Kaynak: https://x.com/newstart_2024/status/1847356158790574191
***
EK 3 (4.9.2025):
LDL dediğimiz şey aslında tek tip bir partikül değil. Klinik biyokimya laboratuvarında ölçülen “LDL-kolesterol” değeri, kanda tüm LDL partiküllerinde taşınan kolesterolün toplam miktarını verir. Ama bu, LDL’nin türlerini ayırmaz.

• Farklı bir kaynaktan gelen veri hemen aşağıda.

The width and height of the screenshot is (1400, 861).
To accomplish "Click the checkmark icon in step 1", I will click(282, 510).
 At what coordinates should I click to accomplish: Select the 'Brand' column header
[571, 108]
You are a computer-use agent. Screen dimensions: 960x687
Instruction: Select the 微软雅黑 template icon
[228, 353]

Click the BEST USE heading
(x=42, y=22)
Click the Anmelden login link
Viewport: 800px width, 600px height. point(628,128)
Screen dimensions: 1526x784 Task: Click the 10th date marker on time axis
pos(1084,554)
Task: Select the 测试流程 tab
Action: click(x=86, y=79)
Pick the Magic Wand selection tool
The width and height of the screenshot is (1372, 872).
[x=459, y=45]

LDL’nin Tipleri / Alt Sınıfları
LDL partikülleri büyüklüklerine ve yoğunluklarına göre farklı alt sınıflara ayrılır:
-
Büyük, yüzeyel (large buoyant) LDL
-
Daha iri ve daha az yoğun partiküllerdir.
-
Daha az aterojenik (damar sertliği yapıcı) kabul edilir.
-
-
Küçük, yoğun (small dense) LDL
-
Daha küçük çaplı ve yoğun partiküllerdir.
-
Endotelden daha kolay sızar, daha kolay okside olur, makrofajlarca daha kolay tutulur.
-
Ateroskleroz riskini en çok artıran LDL tipi budur.
-
-
Okside LDL (oxLDL)
-
LDL partiküllerinin serbest radikaller, enzimler veya inflamatuvar süreçlerle okside olmuş şeklidir.
-
Bağışıklık sistemi tarafından “yabancı” gibi algılanır, makrofajların içine girip foam cell (köpük hücre) oluşumuna yol açar.
-
Plak oluşumunun en kritik adımlarındandır.
-
-
Diğer özel formlar
-
Lip(a): Yapısal olarak LDL’ye benzer, ek apolipoprotein(a) taşır. Genetik olarak belirlenir ve bağımsız bir risk faktörüdür.
-
Remnant lipoproteinler (IDL, VLDL kalıntıları): LDL’nin dönüşüm basamaklarıdır, bunlar da aterojeniktir.
-
Kaç Tip LDL Vardır?
-
Klinik olarak en çok “large buoyant LDL” ve “small dense LDL” ayrımı yapılır.
-
Laboratuvarlarda kullanılan gelişmiş yöntemlerle (nükleer manyetik rezonans, gradient jel elektroforez) LDL 7 alt sınıfa kadar (LDL-1’den LDL-7’ye) ayrılabilir.
-
LDL-1 ve LDL-2: büyük, daha az riskli
-
LDL-3 ila LDL-7: küçük, yoğun, riskli
-
Önemli Not
Rutin kan testinde rapor edilen “LDL-C” (örneğin 140 mg/dl) bu alt tipleri göstermiyor. Dolayısıyla “LDL yüksekliği”nin ne kadar riskli olduğunu anlamak için:
-
LDL partikül sayısı (LDL-P)
-
ApoB düzeyi
-
Small dense LDL oranı
gibi testler daha belirleyici olabilir.
🔑 Önemli Noktalar
-
Rutin LDL-C testi sadece LDL partiküllerinin taşıdığı kolesterolün toplamını ölçer → hangi tip LDL’nin baskın olduğunu söylemez.
-
Risk en çok small dense LDL ve okside LDL’den kaynaklanır.
-
ApoB ölçümü, toplam aterojenik partikül sayısını gösterdiği için LDL-C’den daha güvenilir kabul edilir.
-
Hs-CRP + LDL alt tipleri birlikte değerlendirildiğinde, kalp-damar riski çok daha doğru tahmin edilebilir.